As of March 2020, the reported death rate calculated as the number of deaths divided by the number of infected in Germany was lower than in some other areas such as Italy, for example. This has led foreign media to applaud or question it, while virologists, among others the leader of the RKI, warned that the country was simply at an earlier stage of the outbreak and fatalities would soon increase. Possible explanations have included:
- Germany tested more extensively, which decreased the uncertainty about the proportion of asymptomatic infected and brought the calculated mortality rate closer to the actual (lower) mortality rate. The extensive testing found younger and less sick people more often: their median age was given as 47 or 45 years, whereas Italy tested older and sicker people at a median of 63 years. Many early infections happened in skiers returning from Tyrol, who tended to be fit people rather than persons at higher risk of complications, and contributed a negligible mortality.
- Since Germany has no routine for post-mortem tests, unlike Italy it may not have discovered all deaths. In Spain, the first death was also discovered by a test carried out post-mortem.
- The elderly in Germany often do not live in the same household as their extended family and this has reduced the number of infections.
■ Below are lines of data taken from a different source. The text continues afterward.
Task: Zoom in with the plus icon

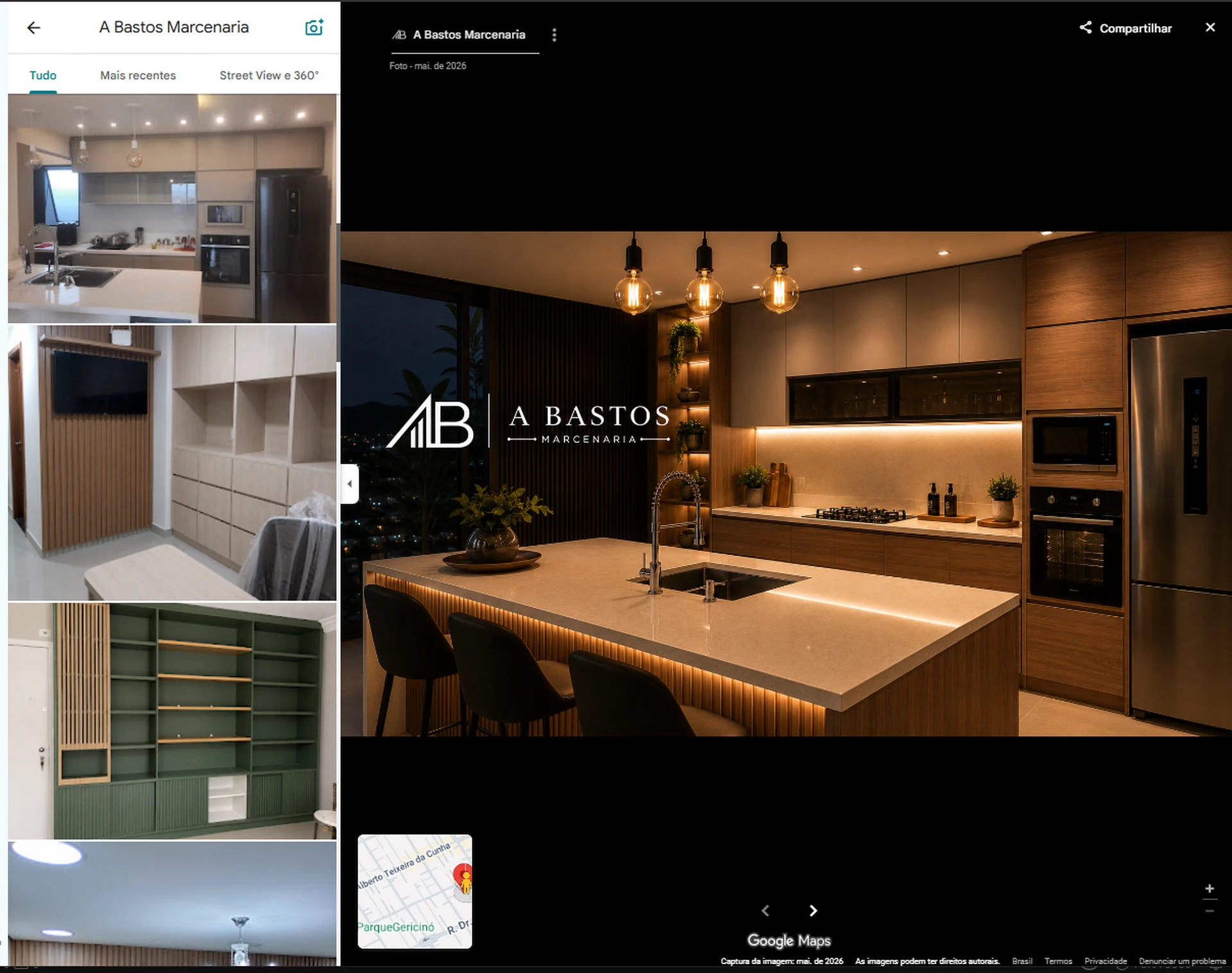Action: (1210, 889)
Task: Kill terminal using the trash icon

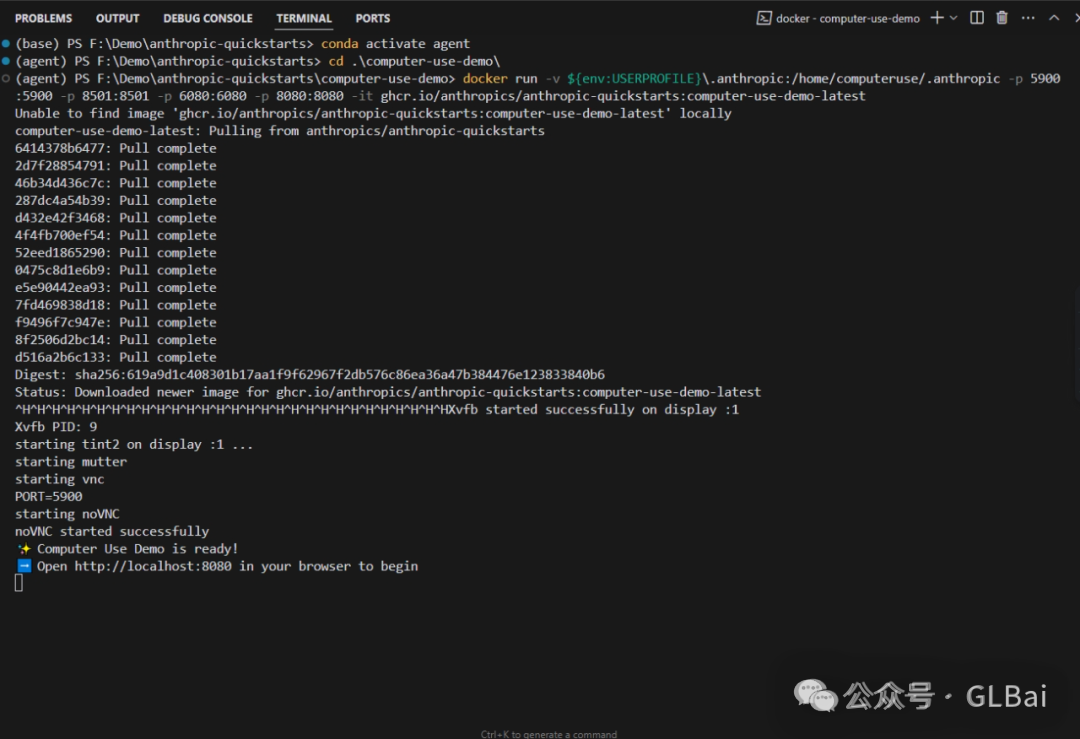Action: click(1002, 18)
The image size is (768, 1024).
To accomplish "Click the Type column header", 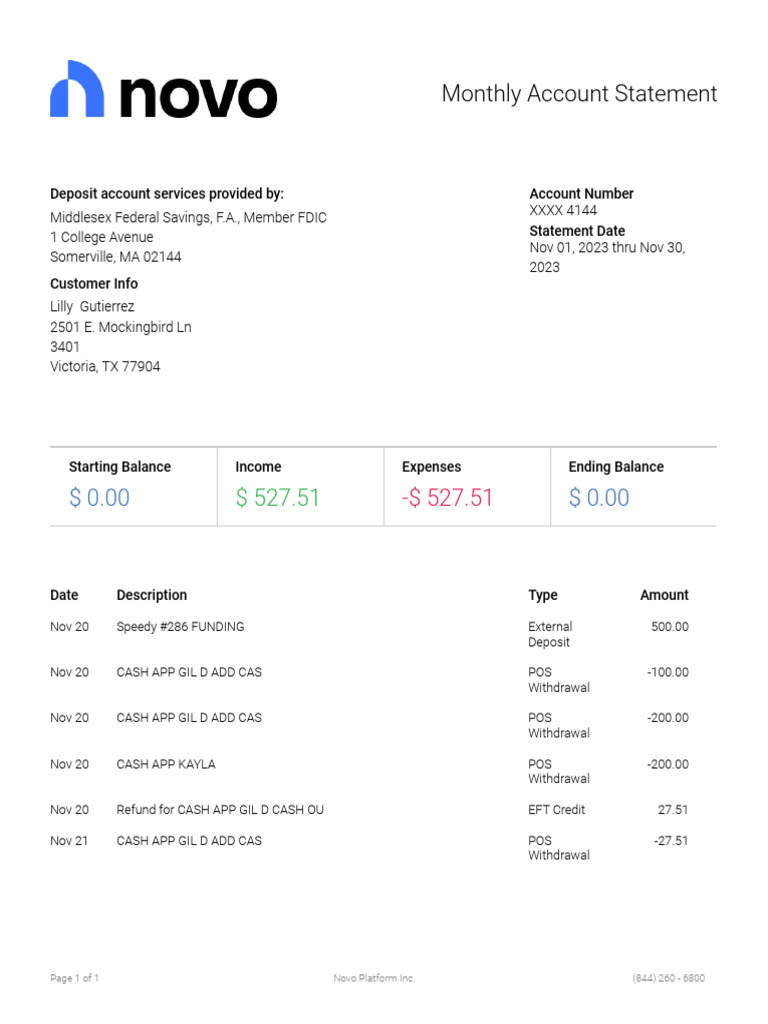I will [x=543, y=595].
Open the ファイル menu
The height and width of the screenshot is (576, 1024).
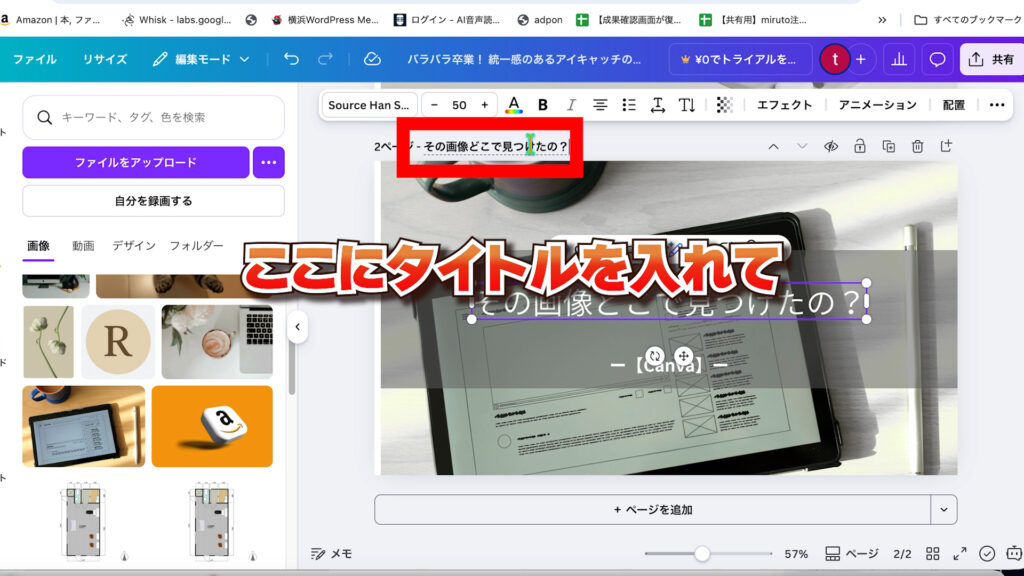(x=34, y=59)
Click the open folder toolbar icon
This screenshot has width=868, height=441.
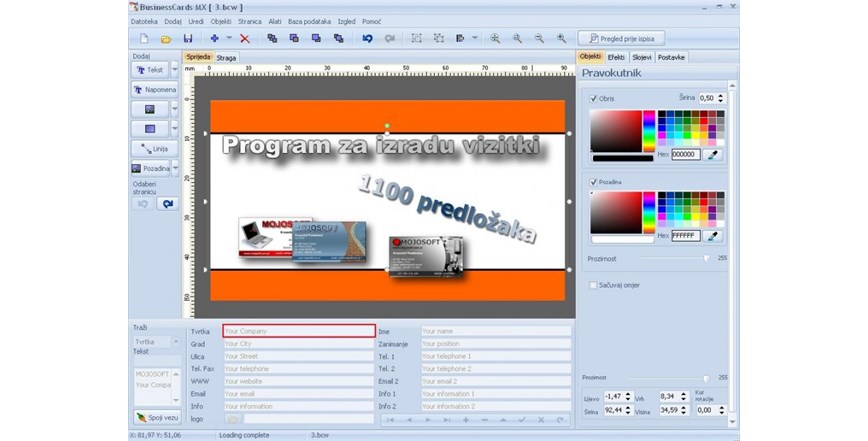[166, 38]
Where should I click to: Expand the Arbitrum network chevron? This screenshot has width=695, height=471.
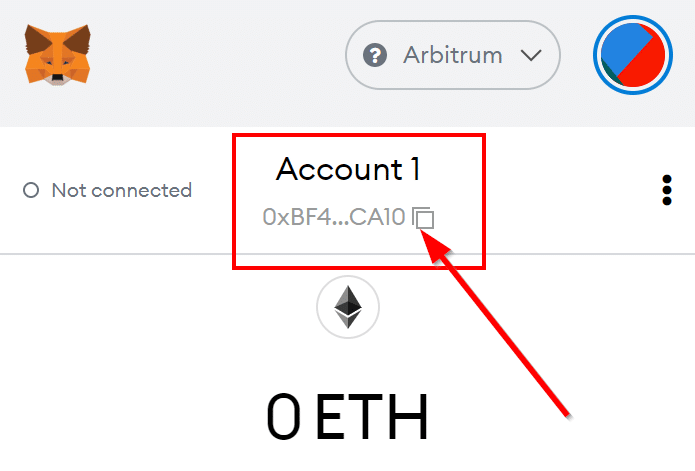(x=531, y=55)
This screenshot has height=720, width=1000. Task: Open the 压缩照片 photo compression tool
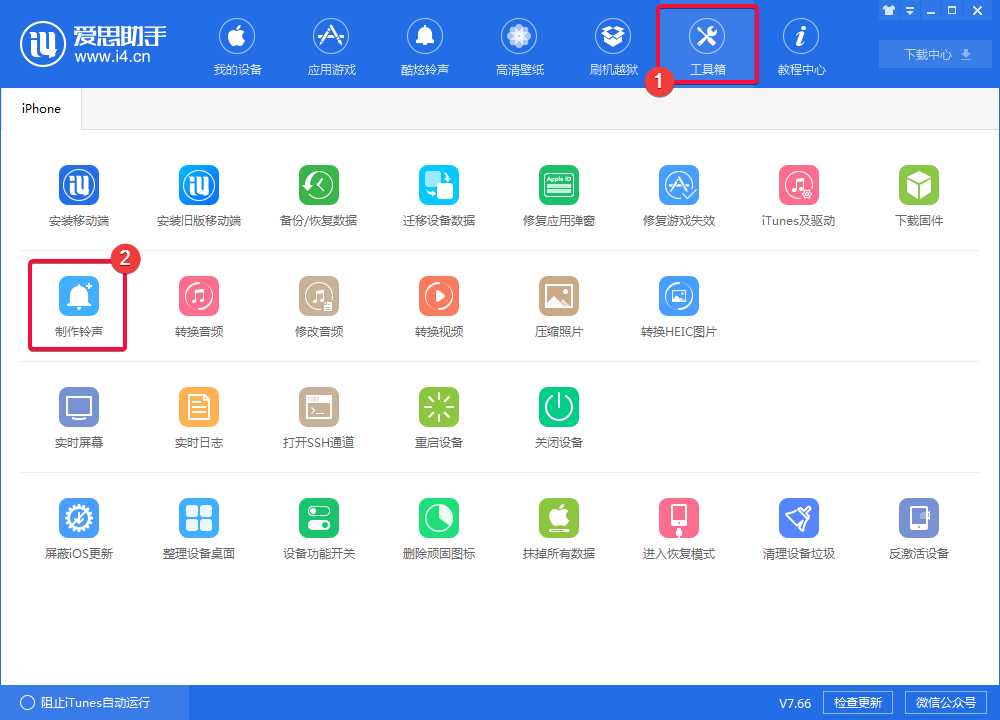pyautogui.click(x=558, y=296)
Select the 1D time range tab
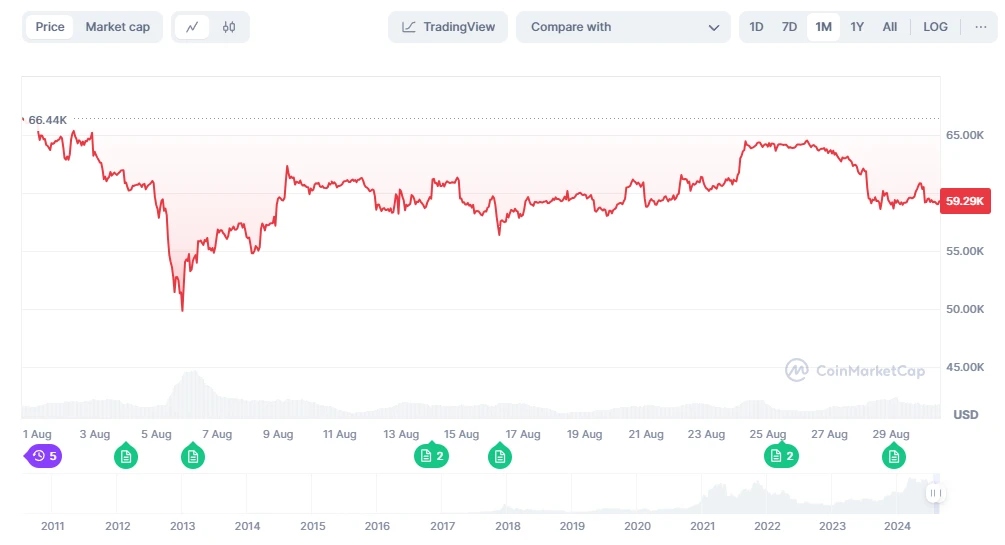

- Germany has many test laboratories and a weekly test capacity of 160 thousand and could have a lower number of unrecorded cases of infections than for example Italy, though the number of tests including negative results was unknown until 23 March.
- Italy has several times fewer hospital beds for intensive respiratory care than Germany. While Italy and Spain ran out of beds, German hospitals still had free capacity. The number of beds, protective gear and the number of medical personnel can become bottlenecks for providing adequate care. However, as of the end of March, it was "too early to say whether Germany is better medically prepared for the COVID-19 pandemic than other countries".
- Daily reported death tolls increased in the first half of April; the Robert-Koch-Institut attributed this to the fact that there was a growing number of outbreaks in care homes, whose elderly populations were particularly vulnerable.

====Criticism====

On 7 May 2020, Stephan Kohn, Oberregierungsrat ("senior government official") in the Federal Ministry of the Interior, Building and Community, published a document based on a large number of statistical surveys in which he harshly criticised the government's assessment of and reaction to the COVID-19 pandemic. As a member of the Ministry's Division KM 4 Critical Infrastructure Protection, Kohn devised the document with the help of external professors (Harald Walach, Gunnar Heinsohn, Stefan Hockertz, Andreas Sönnichsen, Sucharit Bhakdi, Karina Reiß, Peter Schirmacher). Kohn accused his own government of being one of the largest distributors of "fake news" concerning the COVID-19 pandemic. After the publication Kohn was disavowed by Angela Merkel and Horst Seehofer, who said that he was neither ordered nor authorized to do so, and by his own party, the Social Democratic Party of Germany. He was suspended and his laptop confiscated. He is accused of giving away internal information and disciplinary proceedings have been initiated. The counseling professors and physicians issued a statement in which they back Stephan Kohn.